As revelations of Chris Christie's "bridge-gate" mischief come to light, speculation abounds on whether this will harm his political career. Other diarists and commenters have offered their thoughts, and I'll let them cover that aspect of this unfolding debacle.
This single incident beautifully illustrates the contempt with which the GOP holds their constituents, little people who - evidently - can be put into one of two categories: "my" supporters or "my opponent's" supporters. The former are to be rewarded; the latter punished. In real life, most people don't vote, and they aren't anyone's "supporters". They are, however, someone's parent or child, employer or employee, customer, friend, or neighbor. In short, real people, just trying to hold up their bit of the sky and look after their families, their home, and their jobs.
In our mobile society, many of these folks spend time in a car heading to or from their jobs, the doctor's office, the store, their kids' activities, their duties as caregivers to their elderly parents. They volunteer, filling the many gaps in a social safety net being ripped to shreds by those desperate to appease the already-rich. Their days are spent juggling the expectations of children, spouses, and other family members, their employers, their communities, and - usually at the end of this list - their own health and wellbeing.
Chris Christie probably has the resources available to outsource most of these functions. This allows him to devote his energies where they will have the most impact (and bring him the most joy): punishing those who have dared to oppose him.

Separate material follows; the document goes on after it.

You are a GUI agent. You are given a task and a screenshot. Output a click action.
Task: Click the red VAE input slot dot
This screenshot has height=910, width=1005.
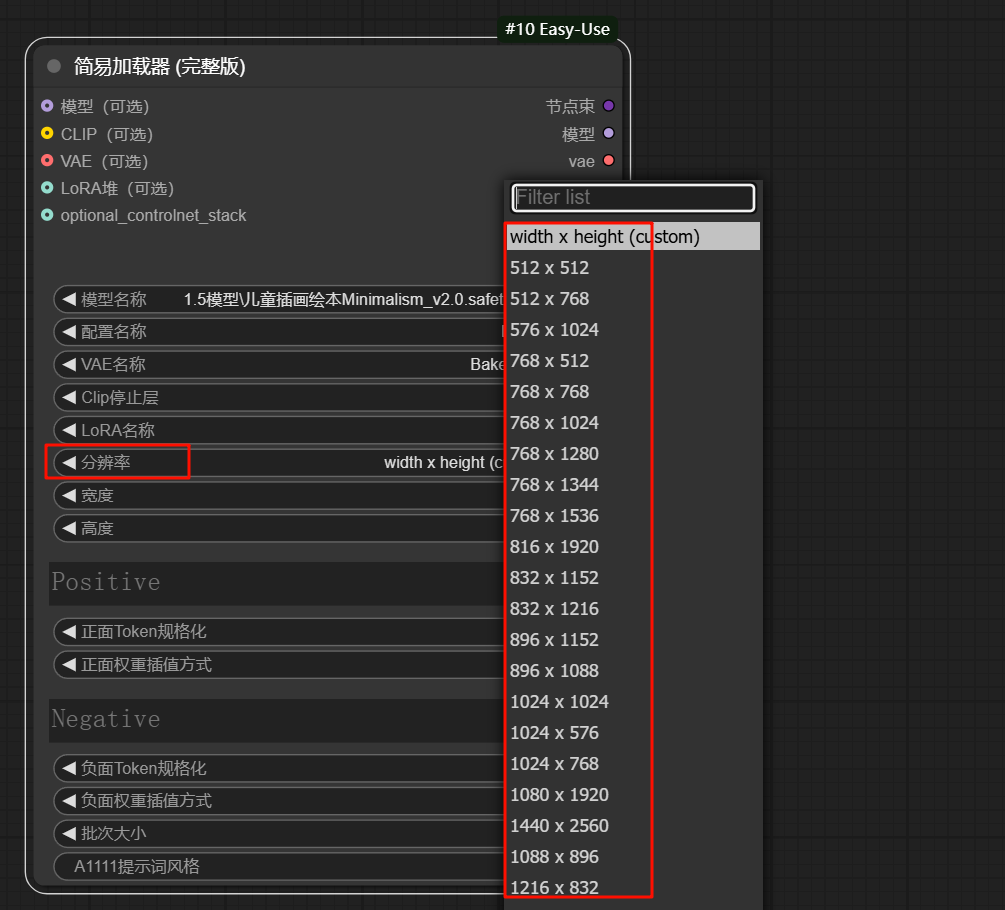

As in any decent Greek tragedy, the protagonist need not be truly "evil". Indeed, it's best if they embody some positive traits that would destine them for greatness and elevate them in the eyes of all around them. It makes for a much better story if they have just one little character flaw that leads to their undoing; one vulnerability to which they will eventually succumb. Hopefully, this process rolls along at a slow enough pace that the protagonist's detractors, the Cassandras whose warnings went unheeded, can bask in well-deserved schadenfreude.
Before we break out the popcorn, however, let's go back to those folks in the cars on the bridge. They might include:
A mother or father, desperately trying to get to the day-care provider before closing time to pick up their child
An employee, realizing that their tardiness in arriving for their shift at work will likely result in being fired
A surgeon whose specialized skill is needed for a delicate life-saving operation at a local hospital
A volunteer who was scheduled to deliver Meals on Wheels to elderly veterans
A public defender expected in court to explain their client's situation and keep them out of jail
A contractor heading to a job site to make critical repairs to our crumbling public infrastructure
While each of these vehicle occupants is essential in the life of "someone", that "someone" is clearly not Chris Christie. The only person in his calculations is Barbara Buono who, through the proxy suffering of her supposed "supporters", will feel genuine - and deserved - pain. It's a simple, zero-sum game for Christie and his GOP associates: for me to feel happiness, you need to feel pain.
The pain, however, falls on the non-combatants, those who pay their taxes, obey the law, and honor their personal commitments. Their lives are inconvenienced at best, put in risk of fatality at worst.
It's nothing personal, some politicians assure us, as they slip the knife between our ribs with the practiced grace of a fishmonger. It's just business. Their business. The business of meting out punishment, filling the void in their lives by tearing a void in ours.
The coming months will reveal whether this petty vendetta damages Christie in New Jersey or derails his ambitions for national office, or whether it further endears him to supporters. What's clear now is this: he's the prototypical GOP bully who will casually endanger those he has sworn to protect, and will relish the pain that he imagines that he's inflicted on his enemy-du-jour. The collateral damage of disruption of tens of thousands of people's lives in the process? Priceless!